Невольно вспоминал “Кресты” и другие царские тюрьмы, в которых во время следствия арестованным давали книги, бумагу и письменные принадлежности, разрешались передачи и свидания.
Во время одного из первых допросов, когда следователь вышел, я остался наедине с его помощником — совсем еще юнцом.
— А скажите, — спрашивает он, — с кем из лидеров оппозиции вы были знакомы? И вообще, с оппозиционерами встречались?
— Если вы назовете фамилии, то я отвечу, с кем был знаком, с кем не был.
— Зиновьев?
— Очень часто беседовал с Григорием Евсеевичем.
— Бухарин? Радек?
— Хорошо знал и того и другого.
— А военачальников?
— Называйте.
— Тухачевский? Егоров?
— С ними дружил.
Возвращается Шулешов — мой следователь. Помощник пишет: “За время вашего отсутствия Гронский сознался, что был знаком… (идет перечисление фамилий)”. Шулешов показывает эту записку мне:
— Иван Михайлович, не пугайте вы ребенка, родимчик приключится с ним.
Оборачивается к помощнику:
— Гронский был знаком с ними со всеми и не мог не быть знаком, потому что он работал в этой среде. И как раз в этом мы его не обвиняем.
Мне, естественно, хотелось узнать, в чем же моя вина. За что, за какие прегрешения я попал в этот чудовищный застенок? Уж не за то ли, что я с 1911 года активно участвовал в рабочем революционном движении, не раз подвергался репрессиям со стороны царского, а затем и Временного правительства, участвовал в двух революциях и вообще всего себя отдавал партии, борьбе за победу социализма? Других “преступлений” я за собой не знал и не знаю.

Исходные данные:
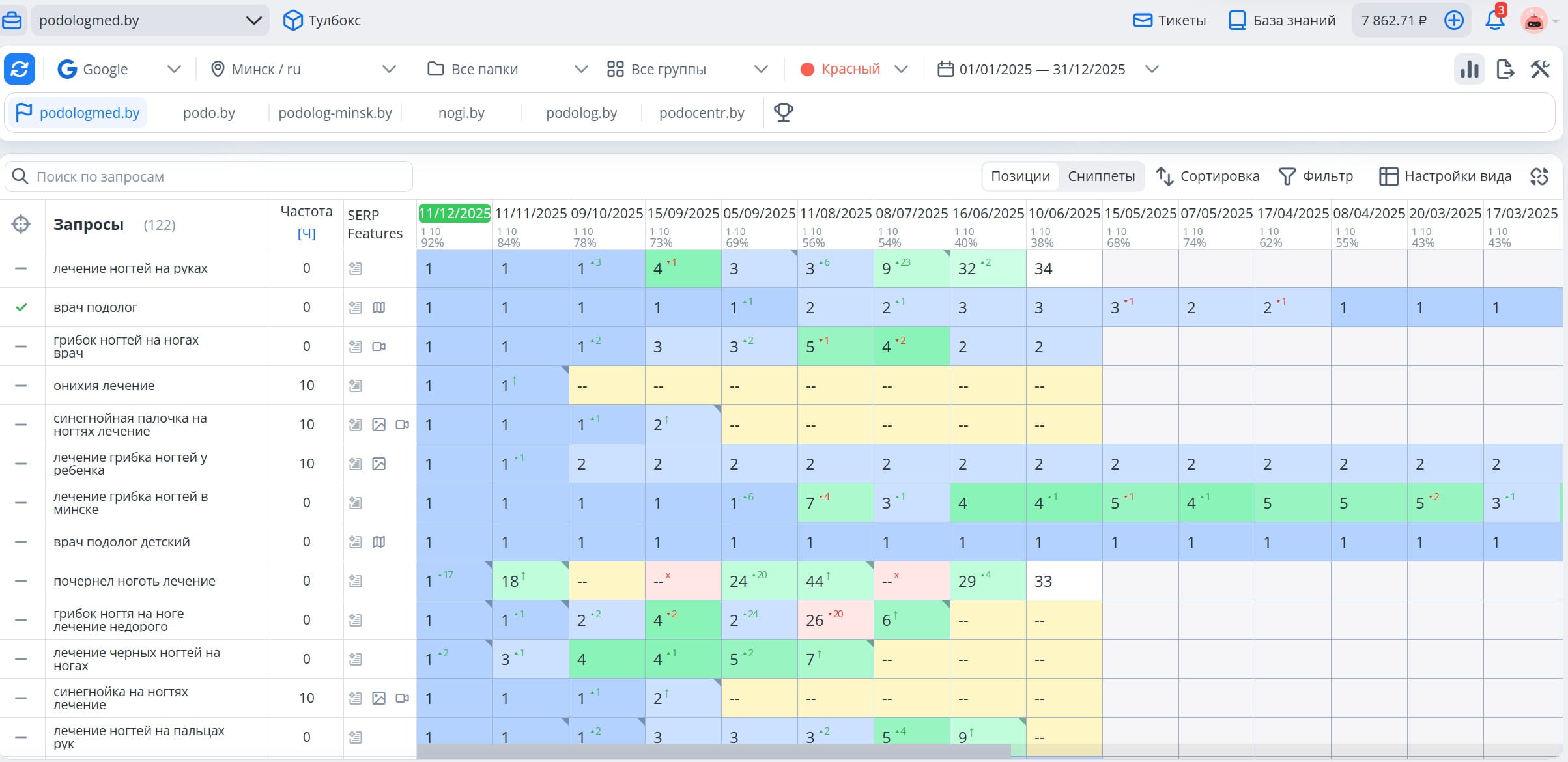Click the select-all target icon beside Запросы

click(x=21, y=224)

Задание: Отредактируйте фрагмент приведённого текста от слов «Возвращается Шулешов —» до слов «его не обвиняем.» включительно, заменив «ребенка» на «мальчика». Данные никак не связаны с приведённым текстом.

Ответ к заданию:
Возвращается Шулешов — мой следователь. Помощник пишет: “За время вашего отсутствия Гронский сознался, что был знаком… (идет перечисление фамилий)”. Шулешов показывает эту записку мне:
— Иван Михайлович, не пугайте вы мальчика, родимчик приключится с ним.
Оборачивается к помощнику:
— Гронский был знаком с ними со всеми и не мог не быть знаком, потому что он работал в этой среде. И как раз в этом мы его не обвиняем.